D Core Function Library

(To be completed)

E XQuery Semantics

This section contains a mapping from the XQuery syntax to the XML Query Algebra. The algebra mapping is the support for the semantics of XQuery, both at run-time (evaluation) and at compile-time (typing).

This mapping is still preliminary and is subject to evolution in the future. This mapping might still contain inconsistencies and whenever appropriate, we point to corresponding issues in the issue list.

In XQuery, a query is composed of a preamble (containing schema, namespace and function declarations) and a body (containing a single XQuery expression). First, we give a mapping for XQuery expressions into Algebra expressions, then we give a mapping for XQuery declarations into Algebra declarations. This mapping is based on the XQuery grammar given in appendix B. Note that we assume that the precedence of XQuery and the XML Algebra are aligned (cf. [xquery-align-precedence]).

E.1 Notations

We will use the following notations.

E		  XQuery expression
e		  XML Algebra expression
l		  Local Name (NCName)
{n}l		  QName with namespace n and local name l
a		  Qualified name

$v		  XQuery variables
v		  XML Algebra variables
dot		  Distinguished algebra variable used to contain the
		  current node.

T		  XQuery type
t		  XML Algebra type

[[ E ]]_c ==> e	  Given the context c, the XQuery expression E is mapped
		  to the algebra expression e.

When the context is clear, we will write: [[ E ]] ==> e.
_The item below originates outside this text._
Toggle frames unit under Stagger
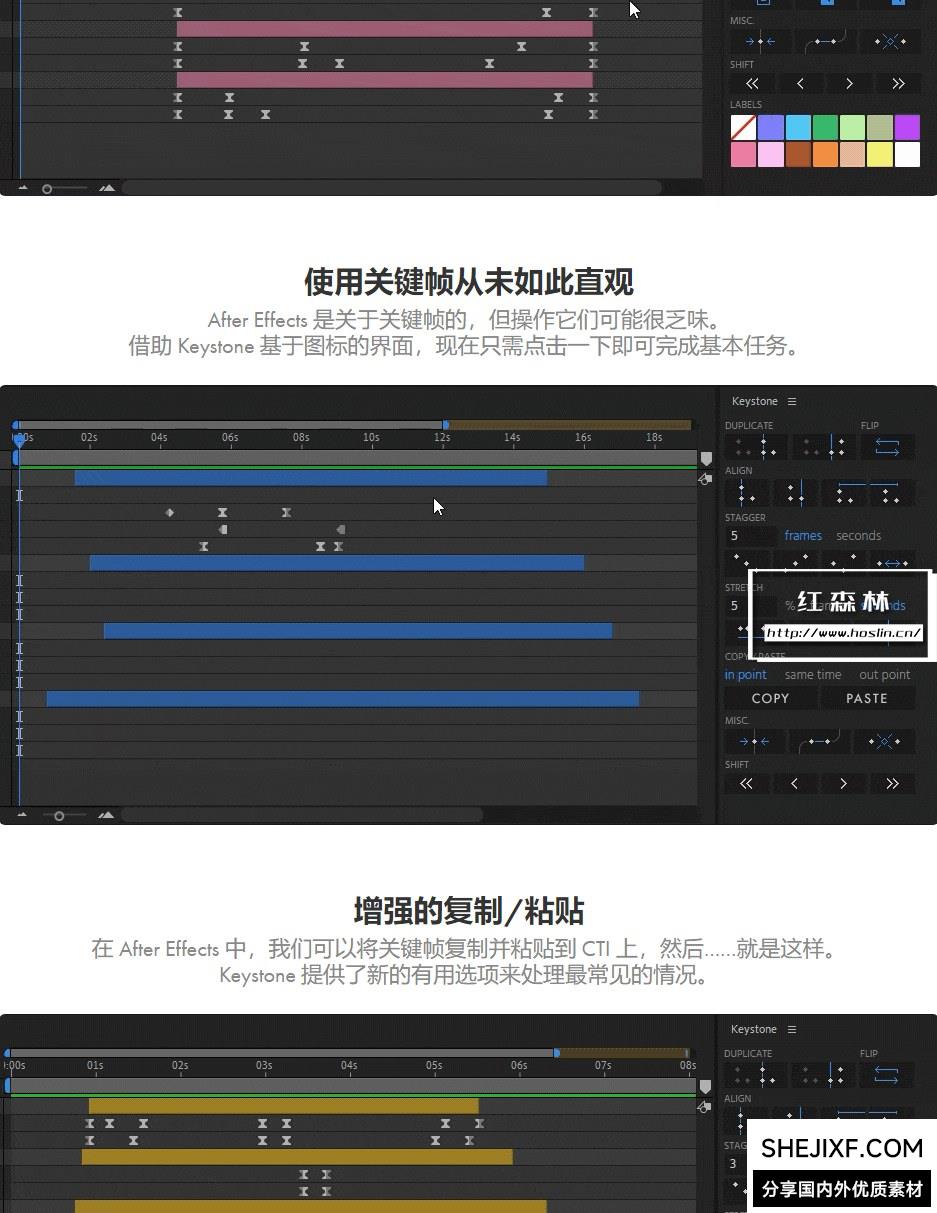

E.2 Algebra mapping for XQuery expressions

We give a mapping for each of the classes of expressions identified at the beginning of Section 2. Each of these classes corresponds to a subset of the Expr production in the XQuery Grammar of Appendix B.

E.2.1 Path expressions

XQuery path expressions use a fragment of XPath, plus two additional features: dereference and range predicates. XQuery and the XML Algebra do not currently support all the axis of XPath (Cf. [Algebra Issue-0052: Axes of Xpath.])

The mapping assumes that path steps are always given an explicit input expression. I.e., XPath abreviations are resolved, for instance, name is already in the form ./name, /person[name = "John"] is already in the form /person[./name = "John"], etc. Cf. Issue [xquery-mapping-input-context].

E.2.1.1 Current node

In XQuery, '.' denotes the current node. The current node is a special node, whose value depends on the context of the expression within which it is evaluated. Inside the Algebra, we will use a distinguished variable, called dot, to contain the value of the current node. Variable dot will always be bound explicitly in the algebra (see for instance, navigation and SORT expressions).

[[ . ]]   ==>   dot

E.2.1.2 Root node

In XQuery, '/' denotes the root of the document of the current node. This is returned by a special algebra function root() that accesses parents of the current node until it reaches the root. This function is given in the preamble section.

[[ / ]]   ==>   root(dot)

E.2.1.3 Simple Navigation

The following mapping is straightforward and works for a being: element names, attribute names, with and without wildcards.

[[ E/a ]]    ==>   [[E]]/a

[[ /a ]]     ==>   [[ / ]]/a

Note that in the XML Algebra, this returns elements with name a. This is not always the case in XQuer due to implicit type coercions. These type coercions are not yet taken into account in the mapping to the Algebra (Cf. [xquery-xpath-coercions]).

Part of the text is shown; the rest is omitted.